The Dears – Protest is the concept mini-album for attention deficit disorder sufferers. 500 handmade copies of Protest were released in 2003, but the demand for the Canadian band’s music is almost as high as the demand for Canadian pharmaceuticals, so Ace Fu Records re-released Protest late last year. The Dears were formed in 1995 by Murray Lightburn who has been the one constant since. They are endlessly compared to The Smiths and Blur and their full lengths do explore the same sonic territory, but Protest is a different matter.
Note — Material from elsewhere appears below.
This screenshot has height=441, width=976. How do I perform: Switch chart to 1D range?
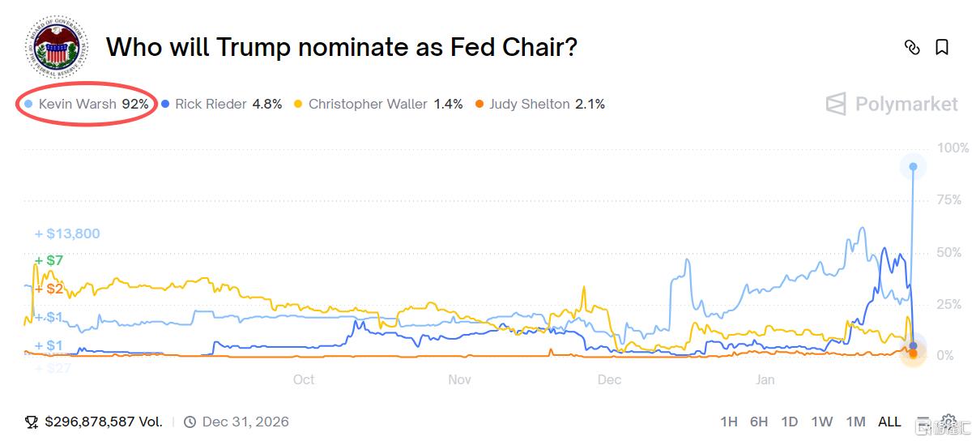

The concept is nothing less than apocalyptic revolution and destruction and it all takes place in the course of three songs. The fulcrum of the album is “Summer Of Protest” and the musical cues come from The Doors “Five To One” and Joy Division. It’s heavy and hypnotic and undeniably powerful. The Dears orchestral grandeur and bleak pomp on this disc could be the soundtrack of the next riot or just be a soundtrack. There is ambiguity in this art for just as you’ve decided to run off and join a movement, any movement against authority, the lyrics lead to “start up a revolution, revolution for fools” and the jackboot nightmare is only a shout away. The album finishes with “No Hope Before Destruction” and we’re left with a description I once read of the ending of The 400 Blows – bleakness of the penultimate shot. There is no sweet and chewy center, only a piano flourish at the end that I wish would have become a boogie-woogie riff. That would have been some sweet irony.
Rolling Stone magazine has picked The Dears as a rock band to watch, but don’t let that scare you away from experiencing them. Murray Lightburn and cohorts are definitely on to something. Eschatological music has never been this much fun.